Are you using some other module that might be blocking something, like suhosin, mod_evasive, etc?

And what do you see when you put mod_security into debug mode?

Also, are you triggering some rules that is requiring you to whitelist those systems?

Re: css not loading - ASL-Lite

Posted: Wed Mar 16, 2011 8:55 am
by scott
Are you using mod_security from the atomic channel? Or did you roll your own?

Re: css not loading - ASL-Lite

Posted: Thu Mar 17, 2011 11:14 am
by mms93003
Scott, yes I am using mod_security from atomic channel.

Re: css not loading - ASL-Lite

Posted: Thu Mar 17, 2011 11:21 am
by mms93003
MikeShinn,
Looks like in /etc/asl/VERSION I have the line MODSEC_VERSION=201103161326
I'm not using any other modules like suhosin or mod_evasive that might be blocking something.
I'm not sure how to put mod_security into debug mode.
Yes, I was trying to whitelist because one of our applications used only by internal users is tripping some rules. I'm trying to figure out if it is a false positive or if it is sloppy coding.

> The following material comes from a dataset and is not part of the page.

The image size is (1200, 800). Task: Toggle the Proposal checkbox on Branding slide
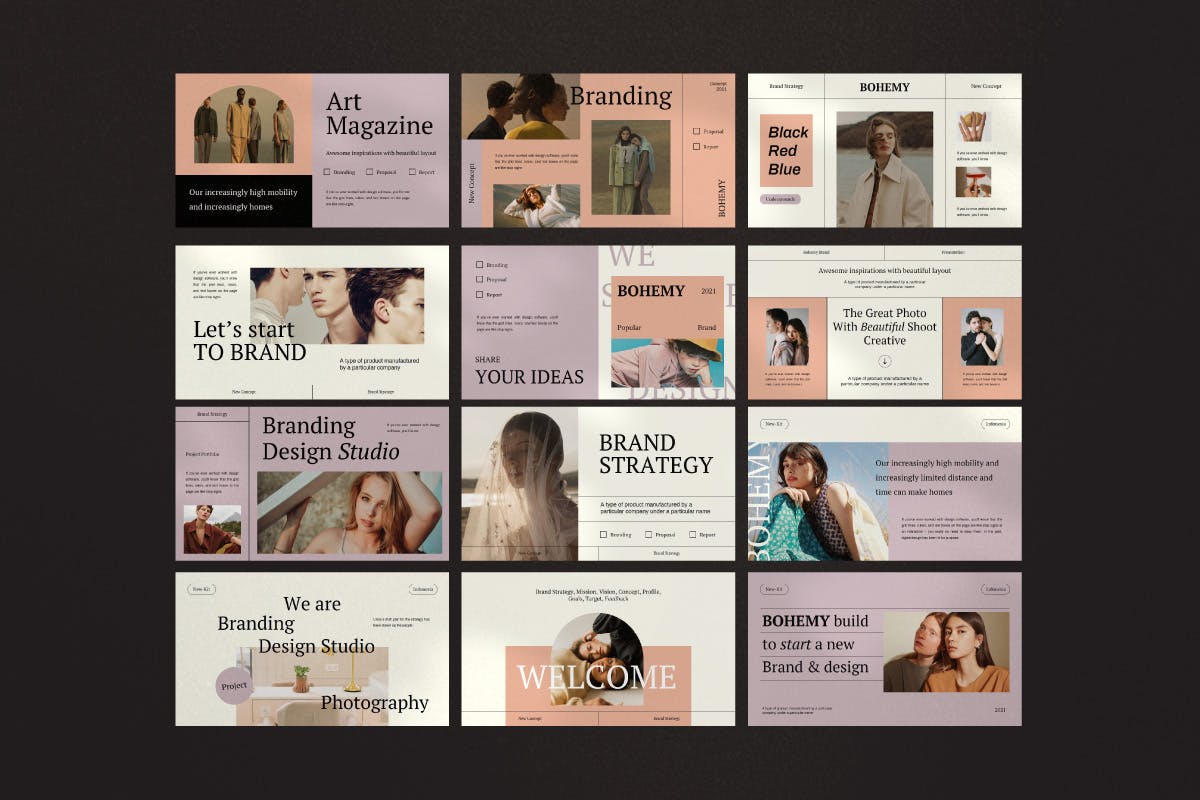click(696, 131)
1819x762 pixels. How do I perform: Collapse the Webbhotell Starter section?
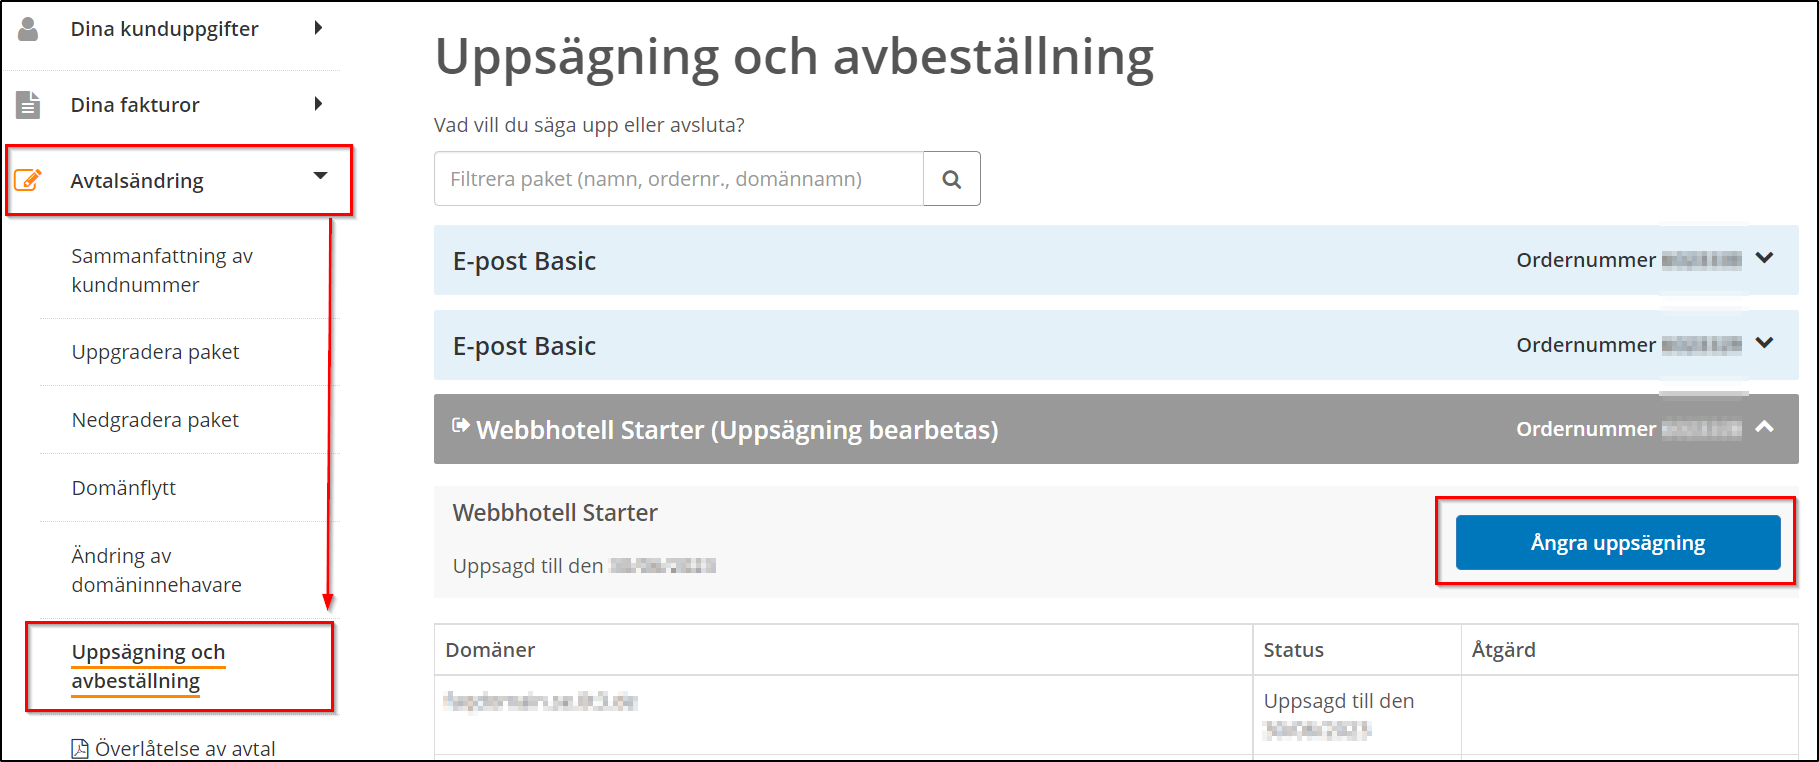coord(1765,428)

Re: css not loading - ASL-Lite

Posted: Thu Mar 17, 2011 12:50 pm
by mikeshinn
OK, since you arent using ASL, is it safe to assume you setup your own modsecurity configuration? If you did, did you follow the instructions at the link below to configure it:

https://www.atomicorp.com/wiki/index.ph ... rity_Rules

Is your configuration exactly as described on that page? If not, what is changed?

Are you using any other rules?

Have you modified any of the rules?

modsecurity will always log anything it does, so if its not logging anything something is either wrong with its configuration, or something else is causing your 404s.

And make sure you are checking /var/log/http/audit_log, the Apache error_log is of no help.